Data on locating visible targets
╔══
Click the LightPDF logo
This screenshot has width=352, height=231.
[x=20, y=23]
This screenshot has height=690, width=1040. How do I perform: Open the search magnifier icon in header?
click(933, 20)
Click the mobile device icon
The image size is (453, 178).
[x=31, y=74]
╚══
╔══
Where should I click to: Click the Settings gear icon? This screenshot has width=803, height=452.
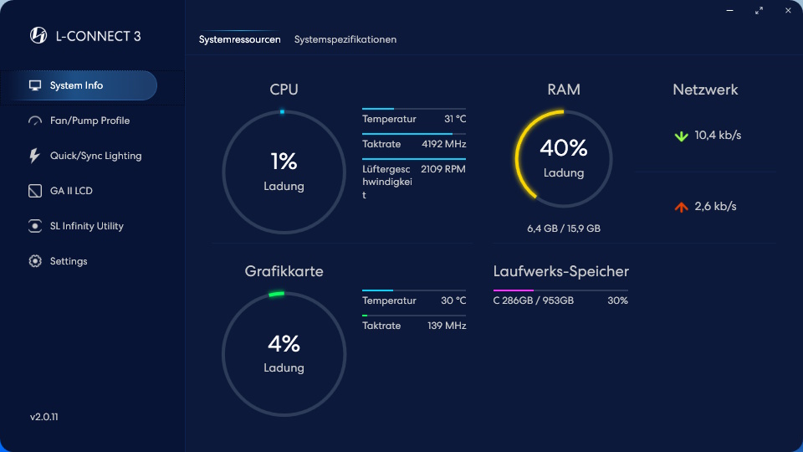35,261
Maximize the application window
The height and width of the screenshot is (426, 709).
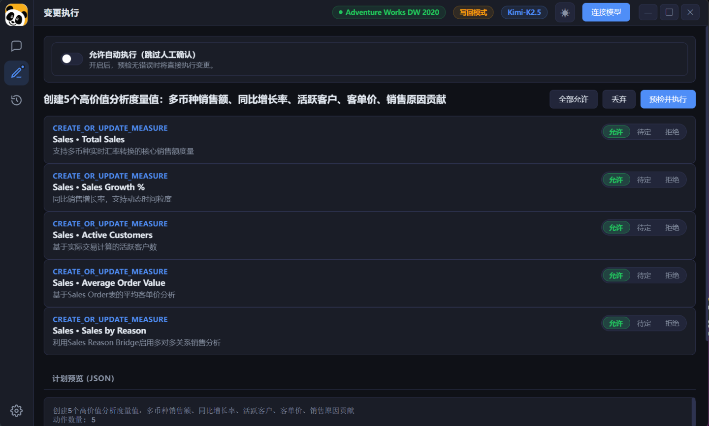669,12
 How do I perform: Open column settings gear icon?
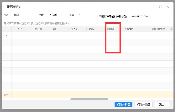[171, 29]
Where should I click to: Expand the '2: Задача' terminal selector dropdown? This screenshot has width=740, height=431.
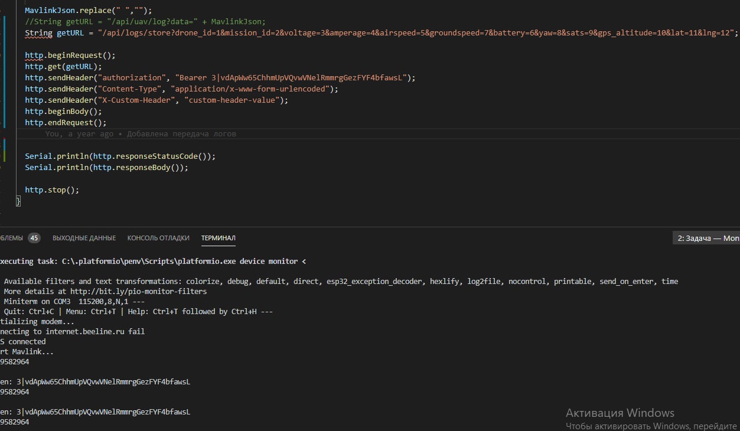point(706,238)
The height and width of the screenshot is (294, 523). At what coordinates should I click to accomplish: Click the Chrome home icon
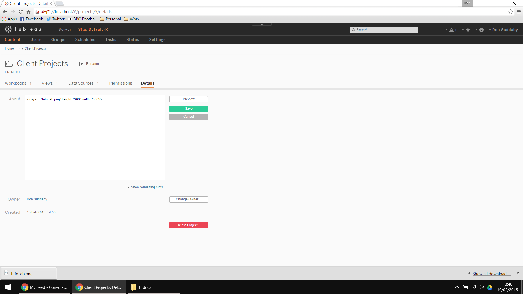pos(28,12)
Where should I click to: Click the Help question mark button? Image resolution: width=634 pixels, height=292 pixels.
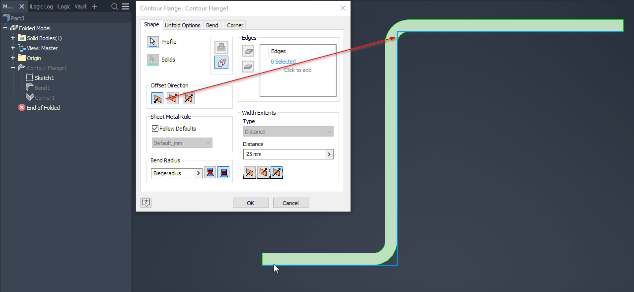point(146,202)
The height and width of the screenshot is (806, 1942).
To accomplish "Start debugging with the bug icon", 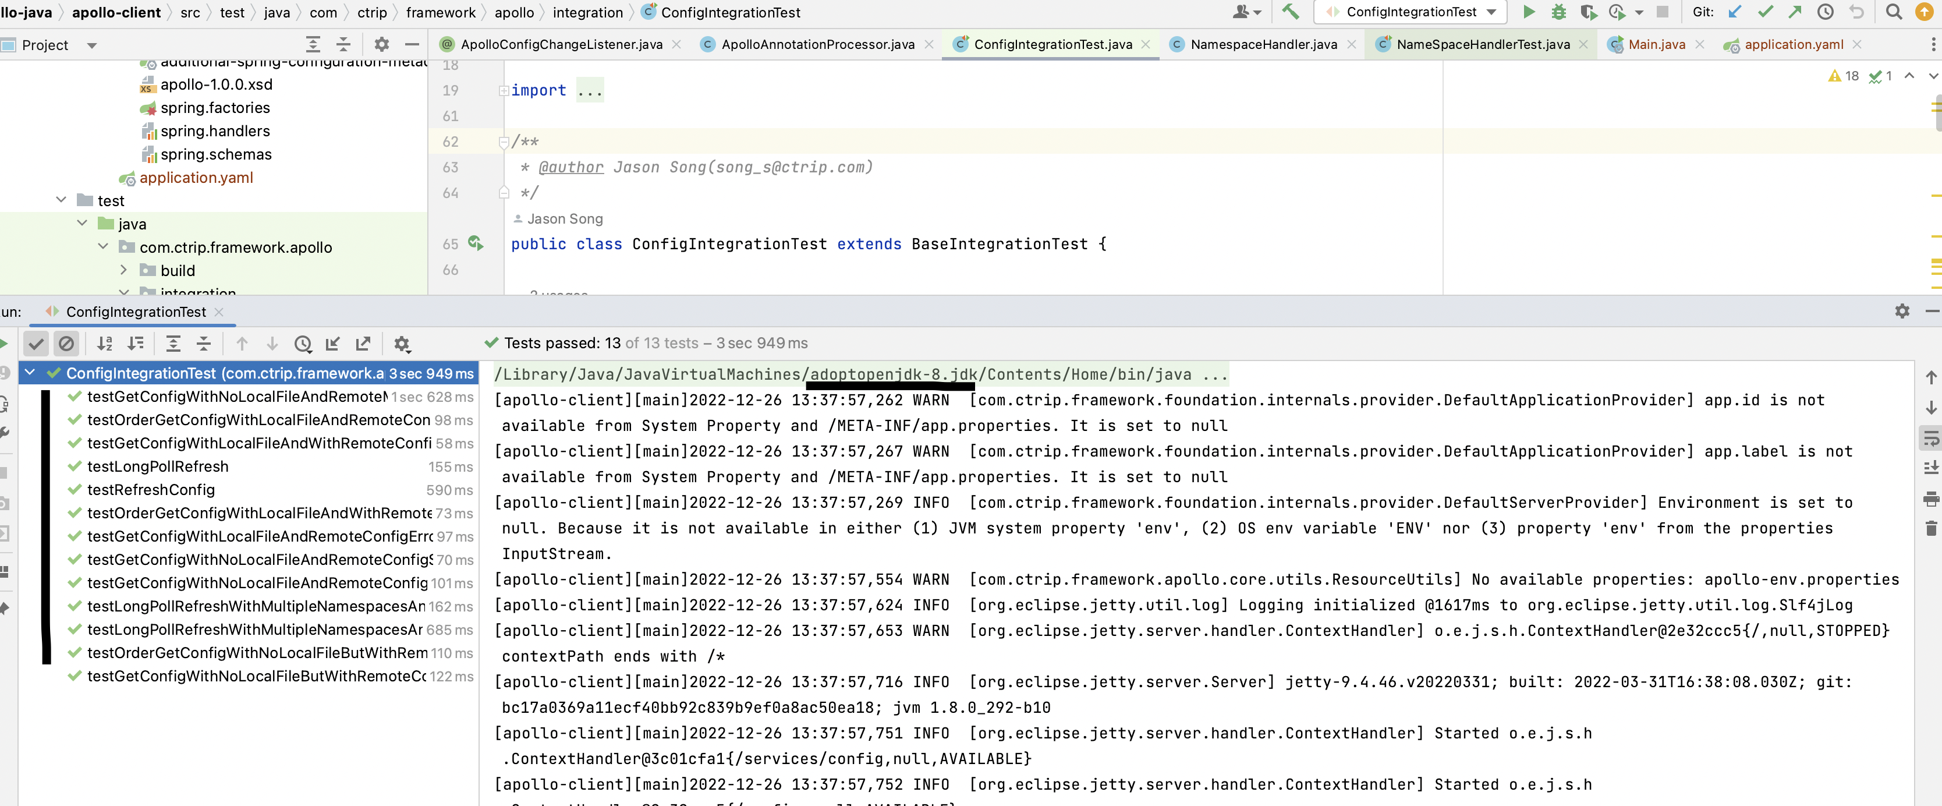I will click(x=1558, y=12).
╚══
Find every line of the listing that contains the word "gear" and copy each of those lines. Treat uppercase and lowercase letters as different.

**Solution for this problem:**
Where should I click to: Click the Settings gear icon? This screenshot has width=803, height=452.
 How do I perform: Open column settings gear icon?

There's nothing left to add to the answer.